Рояль был отличный. Я почему-то представил себе, что он стоит в большом и пустом зале, где колонны н блестящий паркет, и там сидит тоненькая девушка в белом платье, и она играет, закрыв глаза. Играет и слушает эту музыку, которую как будто выдумывает сама и вот в эту минуту. И она похожа на мою маму. Я поднял голову, хотел узнать, откуда эти звуки. За листьями был виден фонарь и черный, весь уже потухший дом. И на третьем этаже одно окно открыто. Я подумал, что вот бы войти к тот зал, где колонны, и постоять рядом с девушкой. Но только, наверное, это будет смешно: она - и рядом я, рост сто пятьдесят шесть, нос помидором, брови почему-то лохматые. А может, и сама она какая-нибудь отщепенская пани из старой Польши. И что из того, что у нее красивые губы, прямой нос и длинные ресницы, черные и острые, но рояль-то получен от эксплуатации холопов. Мы с Вилькой жить среди колонн не собирались. Мы с ним, для своих лет, были уже люди: у каждого - медаль "За оборону Ленинграда" и медаль "За трудовую доблесть". "Трудовую доблесть" мы получили за сорок третий год. Были всей школой в совхозе "Лесное", пололи, копали, удобряли. И здорово работали, если учесть, что были тощие, как листы фанеры. Почти всех ребят поставили на прополку турнепса и на рассаду капусты. Человек же пять - и мы с Вилькой были среди них, самых выдержанных, волевых, дисциплинированных, - послали собирать клубнику. Я таких красивых ягод никогда не видел- крупные, сочные, шершавые на ощупь и с блестящими боками, красными, желтыми, розовыми, и даже в самую жаркую погоду холодные, а вернее - прохладные. Мы собирали их в крохотные плетеные корзинки, потом складывали полные корзинки на телегу, ровно и осторожно. Приходил директор совхоза, считал корзинки, и телега куда-то уезжала, а нам свои же ребята не верили, что мы не дотрагивались до клубники: не может быть у человека такой воли, тем более у голодного. А мы продолжали собирать клубнику, и никто не догадывался, почему, ползая по грядкам, мы все время насвистывали так, что у нас губы болели. И вот нас-то, пятерых, и наградили медалями "За трудовую доблесть".
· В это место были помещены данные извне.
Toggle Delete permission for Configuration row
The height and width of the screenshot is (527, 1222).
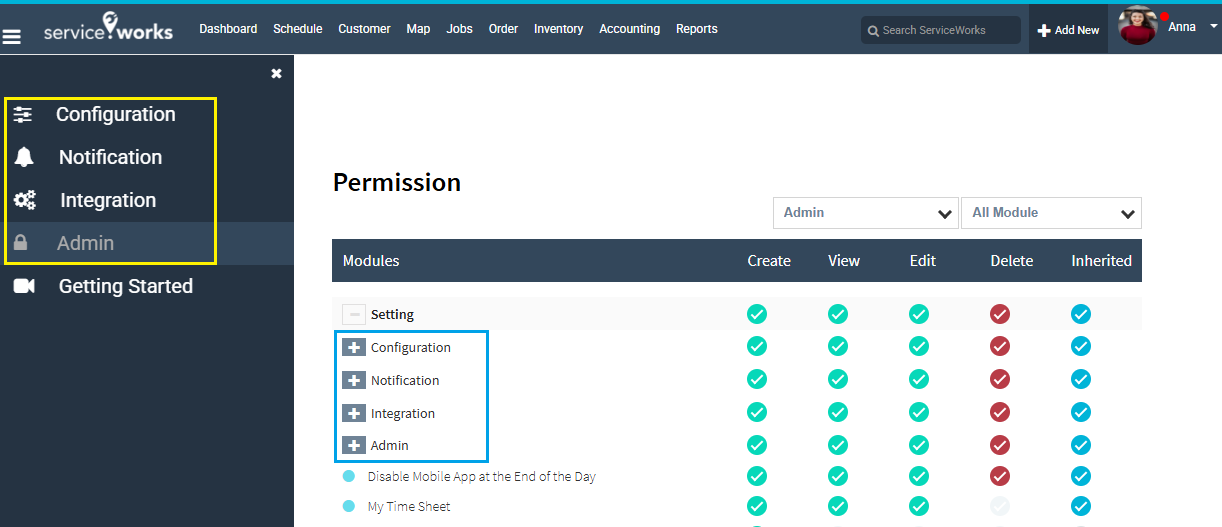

Город постепенно затихал, а я все слушал музыку и вспоминал свою жизнь. Сперва лежать было удобно и тепло, но потом стало холодно. Вилька натянул на себя мою ногу, обнял ее покрепче и захрапел. А меня музыка совершенно вдавила в землю, и я начал думать о матери. В январе сорок второго года она упала в коридоре. А слегла она еще в конце декабря, но я не представлял, что ей так плохо. И вот восьмого января - всю блокаду я помнил день за днем - она встала, чтобы пойти в уборную. Только закрыла дверь за собой, и вдруг в коридоре грохот. Я выскочил из-под одеяла, весь - комок ужаса. В коридоре было темно, слабый свет проникал только из фрамуги. Но я все увидел. Мама лежала возле этажерки, раскинув руки, вытянув ноги. Я поднял ее и как мог дотащил до кровати. И вдруг увидел, что глаза у нее стеклянные, и спокойные, и даже безразличные, и очень большие. И первый раз в жизни мой мозг разворотила мысль, что смерть - не выдумка, что это может случиться даже с моей матерью. И ведь она отдавала мне свой хлеб... Я смотрел на нее и видел то, чего не видел еще пять минут назад: нос острый, глаза провалившиеся, и губы и щеки тоже как будто провалившиеся, а вся она серо-зеленая. "Не хорони меня, - сказала она, глядя куда-то вверх, и сказала очень спокойно, как будто выбросила меня из своей жизни. - Не надо тратить сил. Завернешь в простыню, вытащишь во двор и там оставишь..." Я ревел, и целовал ее, и обнимал, и умолял...
...Музыки больше не было, но окно на третьем этаже все еще было открыто. Я тоже кое-как заснул, коченея от холода, прижимаясь к Вильке. Приснился рынок, шум голосов, аккордеоны и та самая старушка в чистеньком белом платочке, которая на плохом русском языке сказала нам, что в самом Львове мука дорогая, надо отъехать немного и купить где-нибудь на селе, там дешевле. Во сне старушка торговала мукой. Она сыпала ее на весы, потом брала в ладони, подбрасывала вверх н смеялась как сумасшедшая. А я собирал муку вместе с землей и сыпал в мешок, чтобы отвезти маме.